Effects of Obesity on Fertility and Pregnancy
Obesity is becoming a common problem in women of reproductive age. According to the definition by the World Health Organization (WHO), the body mass index of 25 and above (BMI = weight in kilograms divided by squared height in meters) characterizes a person as overweight. BMI of 30 or above defines obesity, 35-40 corresponds to severe obesity and above 40 is extreme obesity.
The WHO reports that in most European countries and the United States up to 60% of women are at least overweight, 30% are obese and 6% could be severely obese.
Infertility in couples is defined as failure to conceive naturally after 12 months of unprotected intercourse and is becoming a rising problem today, affecting at least 1 in 8 couples. Sperm problems, disorders of ovulation, advanced reproductive age in women, anatomical problems such as obstructed fallopian tubes and endometriosis are known causes, while in 10% of cases the infertility remains unexplained.
There are many consequences of obesity which affect general health:
- Insulin resistance and diabetes
- Hyperlipidaemia and cardiovascular disease
- Sleep apnea and respiratory problems
- Osteoarthritis
There is much evidence that obesity has also a negative impact on fertility in both sexes, and this becomes worse with increasing BMI. Obesity has also negative impact on the course and outcome of pregnancy.

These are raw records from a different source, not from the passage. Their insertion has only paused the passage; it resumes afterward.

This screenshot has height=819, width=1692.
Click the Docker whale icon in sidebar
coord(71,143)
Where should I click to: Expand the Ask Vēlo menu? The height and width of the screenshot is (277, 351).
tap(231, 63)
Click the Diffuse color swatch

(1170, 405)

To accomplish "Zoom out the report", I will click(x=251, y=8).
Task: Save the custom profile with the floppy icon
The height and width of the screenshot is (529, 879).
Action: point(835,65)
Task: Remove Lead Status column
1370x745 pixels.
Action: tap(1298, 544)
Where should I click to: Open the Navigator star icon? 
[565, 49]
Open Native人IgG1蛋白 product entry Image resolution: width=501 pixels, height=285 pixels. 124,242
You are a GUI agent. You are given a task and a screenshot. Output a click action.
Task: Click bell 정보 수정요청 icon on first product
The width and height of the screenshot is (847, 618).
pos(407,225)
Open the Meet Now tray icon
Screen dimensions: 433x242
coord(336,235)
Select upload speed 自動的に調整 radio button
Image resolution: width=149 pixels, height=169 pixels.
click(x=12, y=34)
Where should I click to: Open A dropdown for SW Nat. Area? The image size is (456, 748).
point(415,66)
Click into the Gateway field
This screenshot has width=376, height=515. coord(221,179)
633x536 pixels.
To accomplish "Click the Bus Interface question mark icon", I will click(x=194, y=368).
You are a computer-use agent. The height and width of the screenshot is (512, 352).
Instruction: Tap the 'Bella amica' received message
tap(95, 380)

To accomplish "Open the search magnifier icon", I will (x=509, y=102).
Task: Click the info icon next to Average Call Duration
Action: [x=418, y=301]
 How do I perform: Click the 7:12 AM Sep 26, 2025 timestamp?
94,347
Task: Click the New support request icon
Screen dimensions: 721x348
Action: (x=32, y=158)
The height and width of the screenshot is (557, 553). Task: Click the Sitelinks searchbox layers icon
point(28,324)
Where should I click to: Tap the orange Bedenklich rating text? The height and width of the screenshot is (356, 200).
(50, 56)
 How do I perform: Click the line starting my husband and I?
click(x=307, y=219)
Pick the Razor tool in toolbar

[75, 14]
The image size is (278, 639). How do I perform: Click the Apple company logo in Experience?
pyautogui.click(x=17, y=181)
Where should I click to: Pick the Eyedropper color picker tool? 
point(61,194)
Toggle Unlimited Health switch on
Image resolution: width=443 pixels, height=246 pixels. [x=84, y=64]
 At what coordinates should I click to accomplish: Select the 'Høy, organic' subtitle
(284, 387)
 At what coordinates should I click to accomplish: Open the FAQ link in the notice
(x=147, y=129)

It is well known for decades that obese women with polycystic ovaries and higher levels of androgens have irregular periods and difficulties to conceive because of lack of ovulation.
Many population studies have confirmed that obesity is linked to delay in natural conception and this becomes worse with increased BMI.
It is also documented that the effectiveness of fertility treatments is reduced with the degree of obesity. Women with increased body weight do not respond well to clomiphen citrate induction of ovulation and also require larger doses of gonadotrophin injections to achieve ovarian stimulation for in vitro fertilization (IVF). Many studies have also indicated that the success rates of IVF are becoming lower the higher the BMI is.
Obesity affects the course of pregnancy, after natural or assisted conception. There is evidence that severe obesity is related to early miscarriage or even recurrent miscarriages and the aetiology is not very clear. Obese pregnant women have higher risk to develop gestational diabetes, hypertension and preeclampsia. These conditions would lead to more premature deliveries, more caesarean sections and more maternal and fetal risks and complications.
It seems that obesity is a severe metabolic derangement which affects many body systems. The excess adipose tissue acts as endocrine organ that produces many hormonal substances such as leptin, adiponectin, resistin, cytokines, that affect metabolism, neuroendocrine functions and induce a chronic inflammation status.
The most well known mechanism is that obesity promotes insulin resistance, increases the levels of insulin and androgens and causes disturbance of ovulation, especially in women with significant abdominal obesity. The obesity related decrease in reproductive performance exists also in obese women without insulin resistance and ovulation disorders. This fact indicates that obesity also affects fertility in various other levels: These can be the secretion of gonadotrophins from the pituitary, the maturation and quality of oocytes and the receptivity of the endometrium which can be influenced negatively by the above mentioned endocrine and inflammatory factors.
It is a difficult task to treat obesity, and the options are diet, lifestyle changes and regular exercise, or even bariatric surgery in extreme cases. It should be noted that reduction of body weight improves significantly the chances of conception and the success rates in IVF. All obese patients with infertility should be encouraged to a quick weight loss before entering IVF treatment, especially those with BMI above 35. Even a 5-10% reduction in body weight results in increased conception rates and reduction of pregnancy complications.